Les zones de tourbières, souvent citées, constituent en particulier un ennemi redoutable. Ces dernières, en plus de compliquer énormément le déroulement et l’efficience des chasses, semblent même constituer, aux dires de tous les témoignages d’époque, un important (et invisible) danger pour les chasseurs eux-mêmes !

Il est en Margeride des fondrières redoutables que le maître des chasses de Louis XV appelait « molières » et qu’il appréhendait à juste titre. […] La Bête, volontiers, fonçait vers ces passages quand on la poursuivait. Mais au dernier moment, par un adroit détour, elle évitait le bourbier, alors que les chevaux des poursuivants venaient s’y enfoncer. Et s’ils n’étaient pas secourus par des mains vigoureuses, ils risquaient forts de périr étouffer avec leurs cavaliers. Le garde Pélissier s’en tira parce que son camarade Lachenay vint à son aide.

Félix Buffière, La bête du Gévaudan, p. 55

On ne se doute pas de ce que ces fondrières ont de perfides et de dangers pour les personnes inexpérimentées. C’est sous le gazon le plus verdoyant que se cachent les insidieux bourbiers. Le chasseur avance devant lui sans hésiter ; soudain, il voit sous son poids le feutre épais sur lequel il marche se mouvoir en des ondulations significatives. Il s’arrête et veut revenir sur ses pas. C’est un peu tard. Sous le tapis de verdure qui s’est traîtreusement entrouvert, son pied plonge déjà dans une vase gluante qui l’emprisonne sans merci. Il s’appuie sur l’autre pied qui s’enfonce à son tour, et notre homme, pour gagner un sol plus ferme, n’a d’autre ressource que de s’étendre, s’aider de ses mains et marcher à la façon des animaux. Une fois sa victime sortie, la pelouse perfide reprend son aspect habituel et ne laisse rien devenir de ce qui vient de se passer. Et quand le cavalier, lancé à fond de train, jetait son cheval dans ces fondrières invisibles, quelle épaisseur de boue devait recouvrir, des pieds à la tête, l’homme et la Bête, et quel danger pour eux de périr étouffés sans pitié, s’il n’y avait là de mains vigoureuses pour leur porter secours !

Félix Fabre, La Bête du Gévaudan en Auvergne, p. 81


À toutes ces difficultés liées à la seule nature du terrain, s’ajoute qui plus est un climat froid et montagnard, auquel n’ont rien à envier nos régions de haute montagne. En dernière analyse, le Gévaudan semble ainsi d’une certaine façon combiner toutes les pénibilités climatiques que peuvent connaître les différentes régions (et climats) de France : pluies abondantes, orages courants et très violents, brouillards récurrents et persistants (même en plein été !), neiges précoces et très fort enneigement l’hiver… Un climat rude et difficile pour les hommes, qui se verra de surcroit combiné à une météo que le hasard fera particulièrement exécrable peu ou prou toute la période où de gros moyens et de grandes chasses seront déployés contre la Bête (c’est-à-dire de l’automne 1764 à l’été 1765) !

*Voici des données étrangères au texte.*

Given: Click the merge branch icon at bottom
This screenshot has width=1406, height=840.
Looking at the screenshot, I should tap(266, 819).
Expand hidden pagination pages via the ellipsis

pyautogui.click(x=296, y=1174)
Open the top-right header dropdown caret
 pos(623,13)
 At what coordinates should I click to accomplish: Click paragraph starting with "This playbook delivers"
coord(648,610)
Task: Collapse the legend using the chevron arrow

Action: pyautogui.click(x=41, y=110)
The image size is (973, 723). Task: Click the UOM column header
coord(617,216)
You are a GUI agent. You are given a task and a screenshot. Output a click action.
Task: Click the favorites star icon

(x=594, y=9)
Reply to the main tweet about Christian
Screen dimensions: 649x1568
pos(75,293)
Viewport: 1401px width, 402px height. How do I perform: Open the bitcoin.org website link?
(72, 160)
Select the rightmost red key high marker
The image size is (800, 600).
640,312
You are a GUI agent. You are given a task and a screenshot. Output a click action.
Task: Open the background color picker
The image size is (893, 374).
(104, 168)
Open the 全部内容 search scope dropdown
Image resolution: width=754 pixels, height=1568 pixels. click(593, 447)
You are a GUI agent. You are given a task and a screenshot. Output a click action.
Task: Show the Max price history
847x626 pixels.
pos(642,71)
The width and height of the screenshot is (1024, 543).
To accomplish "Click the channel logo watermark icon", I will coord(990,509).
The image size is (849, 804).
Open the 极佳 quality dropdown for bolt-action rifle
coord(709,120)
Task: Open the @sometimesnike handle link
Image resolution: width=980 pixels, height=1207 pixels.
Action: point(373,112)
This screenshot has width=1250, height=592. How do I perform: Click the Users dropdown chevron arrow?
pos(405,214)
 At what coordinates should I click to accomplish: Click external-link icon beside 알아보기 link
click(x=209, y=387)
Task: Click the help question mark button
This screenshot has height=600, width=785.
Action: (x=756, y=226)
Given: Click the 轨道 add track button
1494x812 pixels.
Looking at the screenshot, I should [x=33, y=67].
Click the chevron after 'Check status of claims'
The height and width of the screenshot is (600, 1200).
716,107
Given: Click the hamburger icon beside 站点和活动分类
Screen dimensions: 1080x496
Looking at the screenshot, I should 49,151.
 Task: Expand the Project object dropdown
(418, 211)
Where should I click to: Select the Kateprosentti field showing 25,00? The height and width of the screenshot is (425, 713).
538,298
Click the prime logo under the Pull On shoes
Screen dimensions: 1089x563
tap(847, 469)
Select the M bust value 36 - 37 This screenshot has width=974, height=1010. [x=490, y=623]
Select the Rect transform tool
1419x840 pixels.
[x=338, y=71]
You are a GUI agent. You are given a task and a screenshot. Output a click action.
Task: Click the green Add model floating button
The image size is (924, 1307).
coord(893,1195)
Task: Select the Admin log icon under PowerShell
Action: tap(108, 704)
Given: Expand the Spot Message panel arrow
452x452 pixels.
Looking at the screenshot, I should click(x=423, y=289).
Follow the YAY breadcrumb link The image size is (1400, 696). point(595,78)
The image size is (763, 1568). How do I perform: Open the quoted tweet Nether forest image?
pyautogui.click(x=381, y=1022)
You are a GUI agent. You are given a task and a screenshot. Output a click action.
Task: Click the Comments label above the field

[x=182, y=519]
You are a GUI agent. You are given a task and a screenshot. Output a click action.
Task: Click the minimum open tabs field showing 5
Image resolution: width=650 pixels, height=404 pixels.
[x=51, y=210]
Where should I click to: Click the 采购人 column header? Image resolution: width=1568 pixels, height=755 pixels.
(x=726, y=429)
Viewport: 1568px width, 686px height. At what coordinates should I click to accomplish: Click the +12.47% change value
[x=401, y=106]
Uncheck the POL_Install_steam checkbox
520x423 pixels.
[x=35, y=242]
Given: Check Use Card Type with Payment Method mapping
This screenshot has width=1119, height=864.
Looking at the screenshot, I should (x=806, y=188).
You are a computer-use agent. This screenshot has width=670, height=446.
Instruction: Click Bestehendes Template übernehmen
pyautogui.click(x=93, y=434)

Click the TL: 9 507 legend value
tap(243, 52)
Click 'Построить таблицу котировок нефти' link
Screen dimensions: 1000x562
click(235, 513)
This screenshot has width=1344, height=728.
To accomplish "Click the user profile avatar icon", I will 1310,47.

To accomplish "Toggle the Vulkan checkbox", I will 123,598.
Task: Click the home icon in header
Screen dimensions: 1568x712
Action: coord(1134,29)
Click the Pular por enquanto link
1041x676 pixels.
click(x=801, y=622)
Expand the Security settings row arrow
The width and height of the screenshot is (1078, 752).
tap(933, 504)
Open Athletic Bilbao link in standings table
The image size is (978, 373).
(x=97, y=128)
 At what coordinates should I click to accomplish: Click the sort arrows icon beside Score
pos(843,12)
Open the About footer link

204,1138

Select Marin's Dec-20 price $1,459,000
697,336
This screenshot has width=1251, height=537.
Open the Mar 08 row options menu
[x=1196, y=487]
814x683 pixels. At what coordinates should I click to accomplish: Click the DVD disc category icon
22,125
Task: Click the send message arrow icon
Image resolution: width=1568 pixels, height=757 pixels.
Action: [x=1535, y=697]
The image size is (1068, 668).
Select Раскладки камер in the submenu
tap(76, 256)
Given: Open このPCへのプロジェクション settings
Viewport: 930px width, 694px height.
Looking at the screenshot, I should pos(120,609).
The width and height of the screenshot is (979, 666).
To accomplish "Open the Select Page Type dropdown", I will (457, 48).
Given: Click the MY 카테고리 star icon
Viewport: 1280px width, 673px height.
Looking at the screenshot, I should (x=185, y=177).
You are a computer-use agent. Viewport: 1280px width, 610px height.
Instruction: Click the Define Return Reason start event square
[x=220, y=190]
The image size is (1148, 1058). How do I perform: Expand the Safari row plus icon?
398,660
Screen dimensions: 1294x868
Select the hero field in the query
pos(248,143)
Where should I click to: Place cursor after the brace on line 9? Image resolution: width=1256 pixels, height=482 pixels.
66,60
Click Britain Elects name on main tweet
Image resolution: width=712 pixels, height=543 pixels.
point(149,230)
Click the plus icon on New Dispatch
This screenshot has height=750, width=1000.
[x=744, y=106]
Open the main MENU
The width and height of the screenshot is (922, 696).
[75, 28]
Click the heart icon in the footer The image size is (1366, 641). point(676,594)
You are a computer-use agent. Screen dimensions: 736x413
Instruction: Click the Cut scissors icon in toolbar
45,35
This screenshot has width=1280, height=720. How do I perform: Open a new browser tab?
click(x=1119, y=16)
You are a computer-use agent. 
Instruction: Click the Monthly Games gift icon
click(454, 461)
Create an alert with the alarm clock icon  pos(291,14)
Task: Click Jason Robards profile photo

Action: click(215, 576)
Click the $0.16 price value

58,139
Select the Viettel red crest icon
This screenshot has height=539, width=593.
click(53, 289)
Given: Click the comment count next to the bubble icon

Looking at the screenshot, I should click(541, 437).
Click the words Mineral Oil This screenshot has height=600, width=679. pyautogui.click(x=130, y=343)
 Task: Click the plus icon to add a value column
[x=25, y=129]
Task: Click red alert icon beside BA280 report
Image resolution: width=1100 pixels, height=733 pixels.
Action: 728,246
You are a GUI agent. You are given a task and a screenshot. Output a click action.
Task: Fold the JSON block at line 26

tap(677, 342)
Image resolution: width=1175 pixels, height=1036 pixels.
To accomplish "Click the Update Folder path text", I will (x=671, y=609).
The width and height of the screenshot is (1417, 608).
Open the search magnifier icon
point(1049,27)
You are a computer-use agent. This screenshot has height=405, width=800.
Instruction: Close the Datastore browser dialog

Un climat et une météo remarquablement difficiles qui furent considérablement commentées par les différents protagonistes de l’affaire. On peut penser par exemple à cette lettre du comte de Morangiès où celui-ci annonce à Étienne Lafont que la chasse du 31 octobre 1764 ne put avoir lieu à cause des « grandes quantités de neige » qui viennent de recouvrir la Margeride (Pourcher, p. 25). On peut aussi penser à ce courrier cité plus haut d’un garde-chasse de l’équipage de François Antoine évoquant « les neiges, la grêle, la foudre et les vents » de ce « pays abominable » !

On peut encore penser aux nombreux rapports d’Étienne Lafont, qui évoquent souvent cet environnement et ce climat difficiles (et qui décourageront d’ailleurs tant de chasseurs venus plein d’espoir et de détermination en Gévaudan afin d’essayer de tuer la Bête et de toucher la formidable prime promise à sa dépouille !) :

L’exprès porteur de cette lettre devait partir hier ; mais un orage violent, suivi d’une pluie abondante, qui s’est soutenue pendant tout le jour, toute la nuit dernière et ce matin, l’ont arrêté jusqu’à cet après-midi, qu’il se met en route.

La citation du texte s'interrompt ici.